Inclusive Dates: 02/21/14 – 06/21/14

Background — For many applications that require localization, a Global Positioning System (GPS) receiver serves as an adequate, low-cost solution. However, for some applications, such as automated driving, the limitations and vulnerabilities of GPS make it unreliable as the sole source of localization. For instance, GPS accuracy can fluctuate widely and requires an unobstructed line-of-sight to multiple satellites. In addition, its signals are subject to interference, multi-path, jamming and spoofing. In spite of this, there are essentially no practical alternatives to GPS that are readily available. An alternative/supplement to GPS, which utilizes a downward facing camera, was developed at SwRI under a previous internal research project (10-R8248, 2011-2013). Development of that technology, also known as Ranger, was successfully implemented and demonstrated on a military HMMWV platform. To better address the localization needs of commercial clients, this project was carried out with the goal of porting the Ranger hardware and software to a passenger vehicle.

Figure 1: Features of opportunity in ground images are matched by appearance subject to geometric constraints to identify overlapping frames and determine vehicle location.
Figure 1. Features of opportunity in ground images are matched by appearance subject to geometric constraints to identify overlapping frames and determine vehicle location.

Approach — The limited ground clearance and electrical power available on typical passenger vehicles made it necessary to change key aspects of the original design. Instead of a large commercial off-the-shelf camera enclosure, a small custom enclosure was designed and fabricated. Instead of a high-powered, rack-mount server, a compact, desktop PC was used. Additionally, a smaller camera and a more flexible illumination system were incorporated into the system. Ranger system capabilities were also split into separate mapping and localization systems, which allowed for compromises on size, cost, field-of-view, etc., for the localization systems, which may be significantly constrained with respect to mounting in a passenger vehicle. Significant improvements to the software were similarly made to accommodate the hardware changes. Among these improvements were changes to image matching methods, and map optimization methods that allowed the system to operate at frame rates of about 10 fps.

Figure 2: Solid model of custom camera enclosure.
Figure 2: Solid model of custom camera enclosure.

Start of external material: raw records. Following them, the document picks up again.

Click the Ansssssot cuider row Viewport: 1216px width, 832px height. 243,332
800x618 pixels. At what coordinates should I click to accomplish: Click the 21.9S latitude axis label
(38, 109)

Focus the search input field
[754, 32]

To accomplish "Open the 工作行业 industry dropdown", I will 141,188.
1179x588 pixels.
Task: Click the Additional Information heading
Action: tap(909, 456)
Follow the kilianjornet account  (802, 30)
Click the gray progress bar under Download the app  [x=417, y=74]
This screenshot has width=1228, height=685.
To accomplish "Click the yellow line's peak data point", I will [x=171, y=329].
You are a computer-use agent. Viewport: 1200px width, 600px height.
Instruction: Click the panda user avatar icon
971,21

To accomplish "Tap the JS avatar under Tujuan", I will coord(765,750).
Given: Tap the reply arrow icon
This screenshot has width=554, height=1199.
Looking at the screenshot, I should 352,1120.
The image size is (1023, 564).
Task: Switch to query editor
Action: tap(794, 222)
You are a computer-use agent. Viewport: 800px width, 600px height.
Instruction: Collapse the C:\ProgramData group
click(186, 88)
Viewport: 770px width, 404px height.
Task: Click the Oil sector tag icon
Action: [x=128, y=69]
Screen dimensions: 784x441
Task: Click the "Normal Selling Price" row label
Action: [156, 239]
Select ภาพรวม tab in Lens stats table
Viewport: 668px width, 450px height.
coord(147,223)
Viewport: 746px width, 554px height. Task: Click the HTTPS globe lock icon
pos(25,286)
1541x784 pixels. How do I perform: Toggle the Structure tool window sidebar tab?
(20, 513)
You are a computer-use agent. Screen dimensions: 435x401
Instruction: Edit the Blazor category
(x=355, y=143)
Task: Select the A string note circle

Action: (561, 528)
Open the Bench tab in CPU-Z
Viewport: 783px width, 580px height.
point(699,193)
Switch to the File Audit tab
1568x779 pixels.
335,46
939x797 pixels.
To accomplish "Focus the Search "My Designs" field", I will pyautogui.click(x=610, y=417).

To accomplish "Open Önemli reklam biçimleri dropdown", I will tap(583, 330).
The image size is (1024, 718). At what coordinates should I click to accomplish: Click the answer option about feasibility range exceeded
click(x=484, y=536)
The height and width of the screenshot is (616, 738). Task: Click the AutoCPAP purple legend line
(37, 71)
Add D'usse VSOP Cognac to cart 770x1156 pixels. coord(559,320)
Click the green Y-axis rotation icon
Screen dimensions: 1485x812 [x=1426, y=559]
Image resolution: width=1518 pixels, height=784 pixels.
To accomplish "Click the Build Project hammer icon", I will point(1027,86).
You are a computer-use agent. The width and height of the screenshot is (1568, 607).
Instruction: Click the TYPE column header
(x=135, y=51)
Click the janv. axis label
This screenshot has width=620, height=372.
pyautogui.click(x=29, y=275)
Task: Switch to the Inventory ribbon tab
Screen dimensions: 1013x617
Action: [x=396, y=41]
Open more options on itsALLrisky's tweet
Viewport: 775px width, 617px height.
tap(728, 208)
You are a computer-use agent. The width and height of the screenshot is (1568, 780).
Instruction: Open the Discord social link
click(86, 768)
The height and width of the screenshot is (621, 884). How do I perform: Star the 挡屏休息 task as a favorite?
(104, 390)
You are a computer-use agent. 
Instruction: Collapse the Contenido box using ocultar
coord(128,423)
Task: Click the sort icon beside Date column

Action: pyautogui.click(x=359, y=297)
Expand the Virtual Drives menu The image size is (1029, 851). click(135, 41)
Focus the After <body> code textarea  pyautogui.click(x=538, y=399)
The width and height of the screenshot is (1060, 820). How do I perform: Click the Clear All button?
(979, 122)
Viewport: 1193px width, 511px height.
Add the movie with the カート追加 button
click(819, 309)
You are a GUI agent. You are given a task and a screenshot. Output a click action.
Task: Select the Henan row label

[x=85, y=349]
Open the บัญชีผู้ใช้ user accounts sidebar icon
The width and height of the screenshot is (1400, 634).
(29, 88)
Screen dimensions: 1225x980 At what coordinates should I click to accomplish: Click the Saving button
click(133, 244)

Accomplishments — During this project, not only was the Ranger system successfully ported to passenger vehicles, but also its overall performance and capabilities were greatly improved. The size, power and cost of components for the second-generation prototype were significantly reduced. The camera and lighting hardware was simplified and reduced in size. The image-processing pipeline was streamlined and modified to use new image feature detectors and descriptors, which improved the feature matching performance (both increasing the matching speed and increasing the percentage of inliers per matching frame). The image pre-processing steps were updated to include a dynamic contrast-stretching approach rather than a static normalization map, which significantly reduced over-exposure and harsh shadowing issues with sunlight in the image frames. The updated Ranger system was successfully demonstrated in a variety of real-world conditions including on public roads and freeways (at speeds of up to 70 mph), in locations where GPS was poor or unavailable, and in wet road/rainy conditions.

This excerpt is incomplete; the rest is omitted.